Resource Cycling
This planet has a limited amount of resources available. All our planet receives
from the outside in a reasonable amount is sunlight. We have found
(and probably mostly harvested) the resources that are easy to
reach.
Any resource (= material) that is transformed into a product
(= anything human-made) and is used for anything will be useless
as a product at some point of its existence. Ideally a product
is reused many times, but one day it needs to be transformed back
into a material and returned into the cycle of resources.

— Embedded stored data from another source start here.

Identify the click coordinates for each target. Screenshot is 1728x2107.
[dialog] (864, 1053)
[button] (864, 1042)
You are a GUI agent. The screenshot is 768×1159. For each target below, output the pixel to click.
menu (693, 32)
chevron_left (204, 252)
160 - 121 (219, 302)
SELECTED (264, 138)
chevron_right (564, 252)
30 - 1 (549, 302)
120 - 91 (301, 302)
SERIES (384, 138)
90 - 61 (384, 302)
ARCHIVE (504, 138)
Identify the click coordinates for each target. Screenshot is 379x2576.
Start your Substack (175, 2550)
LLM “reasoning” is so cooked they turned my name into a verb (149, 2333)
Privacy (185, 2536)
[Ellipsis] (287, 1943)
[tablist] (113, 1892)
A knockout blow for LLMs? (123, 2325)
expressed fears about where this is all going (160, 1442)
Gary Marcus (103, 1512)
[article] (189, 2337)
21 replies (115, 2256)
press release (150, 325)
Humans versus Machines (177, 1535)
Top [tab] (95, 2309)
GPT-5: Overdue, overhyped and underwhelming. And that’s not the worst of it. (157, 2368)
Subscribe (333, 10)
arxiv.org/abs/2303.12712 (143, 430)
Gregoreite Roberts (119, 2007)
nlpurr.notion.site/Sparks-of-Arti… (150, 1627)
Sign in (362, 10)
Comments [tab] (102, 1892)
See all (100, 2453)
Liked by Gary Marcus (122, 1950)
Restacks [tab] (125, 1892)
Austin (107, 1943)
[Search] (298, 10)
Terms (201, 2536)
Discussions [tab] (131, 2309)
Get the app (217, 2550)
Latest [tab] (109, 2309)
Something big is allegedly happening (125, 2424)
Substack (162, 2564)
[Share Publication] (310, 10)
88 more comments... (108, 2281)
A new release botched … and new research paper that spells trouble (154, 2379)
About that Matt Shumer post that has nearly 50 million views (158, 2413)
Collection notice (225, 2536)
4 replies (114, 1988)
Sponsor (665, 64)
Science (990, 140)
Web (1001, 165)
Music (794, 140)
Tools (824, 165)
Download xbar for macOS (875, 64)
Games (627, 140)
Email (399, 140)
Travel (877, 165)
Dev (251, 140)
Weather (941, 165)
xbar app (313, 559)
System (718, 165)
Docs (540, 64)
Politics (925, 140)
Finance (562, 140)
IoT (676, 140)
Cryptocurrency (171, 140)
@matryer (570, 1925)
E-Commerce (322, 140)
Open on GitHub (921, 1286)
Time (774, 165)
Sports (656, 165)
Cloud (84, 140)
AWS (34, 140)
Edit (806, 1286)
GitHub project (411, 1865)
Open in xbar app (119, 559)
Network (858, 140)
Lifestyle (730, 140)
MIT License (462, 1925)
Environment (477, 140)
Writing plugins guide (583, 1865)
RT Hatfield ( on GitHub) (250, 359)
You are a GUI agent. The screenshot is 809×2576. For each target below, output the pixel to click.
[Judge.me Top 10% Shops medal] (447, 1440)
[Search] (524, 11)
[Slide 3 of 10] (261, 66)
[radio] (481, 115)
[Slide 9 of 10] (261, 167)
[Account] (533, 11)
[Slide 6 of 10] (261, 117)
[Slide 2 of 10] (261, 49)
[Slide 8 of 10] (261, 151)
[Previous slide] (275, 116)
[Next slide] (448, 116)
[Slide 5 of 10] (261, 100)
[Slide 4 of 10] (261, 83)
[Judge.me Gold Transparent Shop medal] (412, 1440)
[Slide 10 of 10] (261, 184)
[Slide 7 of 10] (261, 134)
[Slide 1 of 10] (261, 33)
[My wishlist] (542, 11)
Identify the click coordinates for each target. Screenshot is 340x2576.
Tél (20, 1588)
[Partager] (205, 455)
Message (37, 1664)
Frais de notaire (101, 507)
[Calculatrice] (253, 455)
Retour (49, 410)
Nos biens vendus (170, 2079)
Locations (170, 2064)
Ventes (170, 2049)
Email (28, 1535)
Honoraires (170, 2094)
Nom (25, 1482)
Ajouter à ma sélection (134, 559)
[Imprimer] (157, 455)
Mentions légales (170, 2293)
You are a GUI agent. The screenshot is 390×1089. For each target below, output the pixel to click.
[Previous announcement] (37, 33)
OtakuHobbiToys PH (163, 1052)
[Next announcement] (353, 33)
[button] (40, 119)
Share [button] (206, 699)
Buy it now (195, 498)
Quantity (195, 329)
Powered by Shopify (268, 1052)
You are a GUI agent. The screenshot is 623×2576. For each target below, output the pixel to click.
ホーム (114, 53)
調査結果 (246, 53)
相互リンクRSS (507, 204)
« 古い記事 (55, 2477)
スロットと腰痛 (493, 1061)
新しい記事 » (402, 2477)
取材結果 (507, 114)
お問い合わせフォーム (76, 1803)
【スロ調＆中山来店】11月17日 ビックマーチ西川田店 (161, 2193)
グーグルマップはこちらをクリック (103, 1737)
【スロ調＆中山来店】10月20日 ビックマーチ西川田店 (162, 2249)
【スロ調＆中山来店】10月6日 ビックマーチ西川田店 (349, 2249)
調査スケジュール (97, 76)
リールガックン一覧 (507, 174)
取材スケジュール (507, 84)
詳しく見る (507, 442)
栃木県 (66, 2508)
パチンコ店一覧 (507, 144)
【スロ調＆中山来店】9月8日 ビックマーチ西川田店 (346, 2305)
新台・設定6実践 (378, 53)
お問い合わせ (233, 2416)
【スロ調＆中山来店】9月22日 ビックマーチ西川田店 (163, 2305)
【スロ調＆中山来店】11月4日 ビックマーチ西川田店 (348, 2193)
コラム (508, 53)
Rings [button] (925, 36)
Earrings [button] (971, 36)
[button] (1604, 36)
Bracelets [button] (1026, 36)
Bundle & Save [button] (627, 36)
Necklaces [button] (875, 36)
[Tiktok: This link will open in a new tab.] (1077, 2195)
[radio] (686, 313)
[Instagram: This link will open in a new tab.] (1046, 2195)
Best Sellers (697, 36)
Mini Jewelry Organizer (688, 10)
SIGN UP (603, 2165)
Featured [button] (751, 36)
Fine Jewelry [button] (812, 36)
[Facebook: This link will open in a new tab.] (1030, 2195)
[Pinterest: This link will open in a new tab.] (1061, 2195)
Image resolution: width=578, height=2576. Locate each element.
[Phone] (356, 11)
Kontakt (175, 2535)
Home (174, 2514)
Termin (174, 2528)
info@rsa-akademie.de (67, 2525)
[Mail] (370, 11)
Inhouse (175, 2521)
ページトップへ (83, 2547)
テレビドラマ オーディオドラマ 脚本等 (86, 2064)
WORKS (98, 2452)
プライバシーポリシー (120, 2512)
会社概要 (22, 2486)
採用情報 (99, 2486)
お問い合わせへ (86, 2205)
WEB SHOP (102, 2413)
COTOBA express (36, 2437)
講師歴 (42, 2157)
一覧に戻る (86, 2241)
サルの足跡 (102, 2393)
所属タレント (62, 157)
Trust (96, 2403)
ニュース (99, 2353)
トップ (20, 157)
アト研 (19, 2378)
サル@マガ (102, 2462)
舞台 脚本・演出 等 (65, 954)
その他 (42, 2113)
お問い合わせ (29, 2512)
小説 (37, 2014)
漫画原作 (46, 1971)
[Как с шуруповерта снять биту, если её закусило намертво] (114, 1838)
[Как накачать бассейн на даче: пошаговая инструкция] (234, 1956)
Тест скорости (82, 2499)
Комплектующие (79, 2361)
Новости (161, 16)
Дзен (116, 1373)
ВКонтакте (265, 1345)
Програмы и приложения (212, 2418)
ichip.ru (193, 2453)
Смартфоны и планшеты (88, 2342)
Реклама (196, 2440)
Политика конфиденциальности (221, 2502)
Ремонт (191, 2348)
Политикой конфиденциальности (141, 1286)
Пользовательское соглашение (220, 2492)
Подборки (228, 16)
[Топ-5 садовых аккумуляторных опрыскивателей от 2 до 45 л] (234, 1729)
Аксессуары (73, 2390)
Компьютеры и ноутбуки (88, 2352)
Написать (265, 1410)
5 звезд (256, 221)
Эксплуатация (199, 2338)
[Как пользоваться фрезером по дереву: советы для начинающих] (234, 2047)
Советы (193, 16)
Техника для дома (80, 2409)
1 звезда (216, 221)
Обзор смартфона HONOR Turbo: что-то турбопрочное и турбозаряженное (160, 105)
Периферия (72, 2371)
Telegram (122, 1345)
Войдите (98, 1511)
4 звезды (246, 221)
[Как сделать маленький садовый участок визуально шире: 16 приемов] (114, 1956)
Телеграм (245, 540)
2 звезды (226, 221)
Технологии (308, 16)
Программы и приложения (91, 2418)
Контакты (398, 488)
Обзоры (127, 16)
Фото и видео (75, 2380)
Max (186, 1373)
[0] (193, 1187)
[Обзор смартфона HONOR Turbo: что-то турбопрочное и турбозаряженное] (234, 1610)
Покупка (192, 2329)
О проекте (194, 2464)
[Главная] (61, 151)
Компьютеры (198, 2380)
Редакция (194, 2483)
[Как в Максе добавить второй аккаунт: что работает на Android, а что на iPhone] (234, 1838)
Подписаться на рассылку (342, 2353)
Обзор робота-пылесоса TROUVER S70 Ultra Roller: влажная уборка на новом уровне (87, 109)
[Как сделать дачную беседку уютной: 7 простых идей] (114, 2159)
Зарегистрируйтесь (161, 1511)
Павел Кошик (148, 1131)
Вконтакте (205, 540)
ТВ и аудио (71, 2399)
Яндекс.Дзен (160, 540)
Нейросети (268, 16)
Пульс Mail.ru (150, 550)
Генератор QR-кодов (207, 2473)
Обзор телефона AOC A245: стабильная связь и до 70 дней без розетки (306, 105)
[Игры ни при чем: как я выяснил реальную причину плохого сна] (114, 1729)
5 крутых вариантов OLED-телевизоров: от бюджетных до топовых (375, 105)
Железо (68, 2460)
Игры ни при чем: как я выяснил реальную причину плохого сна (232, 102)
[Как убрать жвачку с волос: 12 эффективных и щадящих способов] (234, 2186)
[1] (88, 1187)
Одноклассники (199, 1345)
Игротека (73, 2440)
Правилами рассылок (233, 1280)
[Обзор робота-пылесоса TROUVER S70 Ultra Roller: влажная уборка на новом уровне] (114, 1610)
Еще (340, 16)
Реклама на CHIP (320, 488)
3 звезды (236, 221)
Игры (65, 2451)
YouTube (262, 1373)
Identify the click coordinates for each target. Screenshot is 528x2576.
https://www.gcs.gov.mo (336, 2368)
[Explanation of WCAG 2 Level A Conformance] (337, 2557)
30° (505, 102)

Here is the problem with the cycle of resources:
• If a product can be recycled doing so may result in less
pollution, less use of energy, less use of resources. That is
unfortunately not always the case. Our society's focus on recycling
results in millions of tons of one-way containers every year.
Alongside developed the attitude that if it can be recycled it
is acceptable, even desirable, to do so. Recycling works in a
few cases, in most other cases it is an energy-, pollution-, and
resource-intense delay of dumping materials.
• If a product is made from materials that cannot be recycled,
it will become a problem quite fast. When you have no use for
it any longer it will end up in a waste incinerator or in a land-fill
(e.g. shoes, airplanes, boats, most sports equipment, furniture,
clothing, suit cases).
• If the individual materials can be recycled but the product
cannot be returned to a recycling facility, it will be a problem
unless you disassemble the product (e.g. cars, home electronics,
and kitchen appliances). The labor to disassemble products that
are combinations of materials that could be recycled is way too
expensive. If you do not do it, it won't get done. Unless there
is a buck to be made differently.
The interruption of the cycle of resources results in resources
ending up as useless materials. It results in energy spent and
pollution caused for transforming materials into something we
can no longer use.
Look around you. Imagine what one day will happen to all the
things you own. How many of those things will ever be recycled
and made into something else? What happens to the rest?